Papicha, le regard de Mounia Meddour

Photo du film Papicha © DR

Avec Papicha, la réalisatrice algérienne Mounia Meddour signe un premier long métrage dans lequel elle expose le quotidien de jeunes femmes en Algérie dans les années 90, à travers Nedjma, une étudiante qui rêve de devenir styliste et se bat pour sa liberté en pleine guerre civile. Présenté à Un Certain Regard, le film concourt pour la Caméra d’or.

Racontez-nous la genèse de votre film. 

Papicha est un film inspiré de mon vécu en Algérie dans les années 90. À l’époque, j’étais étudiante en journalisme et j’habitais dans une cité universitaire, très proche de celle du film. Cette cité était une sorte de microcosme de la société algérienne avec ses obstacles, ses désillusions et paradoxalement, sa douceur de vivre. Je porte ce sujet en moi depuis longtemps mais j’avais besoin de recul et peut-être même de faire le deuil de cette période avant de pouvoir m’y consacrer entièrement. Une fois que je me suis lancée, l’écriture du film a été instinctive. J’ai bâti le scénario autour du personnage de Nedjma. J’avais envie de raconter l’histoire de cette jeune femme qui, à travers sa résistance, nous embarque dans un grand voyage semé d’embûches tout en nous faisant découvrir plusieurs facettes de la société algérienne.

Qu’avez vous appris durant la réalisation de ce film ?

J’ai appris à croire en ses rêves, en soi, à sa singularité, à l’impossible, ainsi qu’à agir car nous sommes tous capables d’accomplir de grandes choses. 

Pouvez-vous nous dire quelques mots sur vos interprètes ?

Lyna Khoudri interprète Nedjma, notre héroïne, qui est à la fois forte et fragile. Il y a en elle cette formidable innocence et cette fougue mais aussi une rigueur admirable et une exigence de vérité. Le rôle le plus difficile à attribuer était celui de Wassila, sa meilleure amie, qui croit en l’amour et devient prisonnière d’un amour impossible. Il fallait quelqu’un d’extraverti, de naturel et de spontané pour l’incarner. Nous avons fait appel à Shirine Boutella, qui est très intuitive et qui a parfaitement saisi le personnage grâce à son intelligence et à sa soif d’apprendre. Et puis il y a Zahra Doumandji, à la sensualité joyeuse, et Amira Hilda Douaouda, une comédienne d’un naturel bluffant. 

Pouvez vous nous parler de votre prochain film ? 

Après avoir réalisé Papicha, qui se déroule durant la guerre civile algérienne, il m’a semblé nécessaire de continuer à explorer cette thématique en traitant l’après-guerre civile. Mon prochain film, Houria, aborde la métamorphose éblouissante d’une jeune femme muette et frondeuse qui parvient à s’émanciper grâce à la danse. 

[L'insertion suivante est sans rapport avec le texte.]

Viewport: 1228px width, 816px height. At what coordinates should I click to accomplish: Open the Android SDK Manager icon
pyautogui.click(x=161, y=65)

Quel regard portez-vous sur le cinéma de votre pays ? 

En Algérie, voir un film dans une salle de cinéma est quasiment impossible. La « décennie noire » et les années qui ont suivi ont porté préjudice à la culture et au cinéma. De quatre cents salles, nous en avons gardé une vingtaine. Cependant, les Algériens ne souhaitent pas être coupés du monde et trouvent des alternatives pour regarder des films ; piratages ou encore ciné-clubs, lors desquels sont projetés des films classiques ou d’auteurs. En Algérie, il y a un manque de financement, de techniciens, de formation et de diffusion. Il existe néanmoins une nouvelle génération de réalisateurs émergeants, une « génération spontanée » qui se bat pour faire renaître le cinéma algérien et considère chaque film comme une urgence absolue.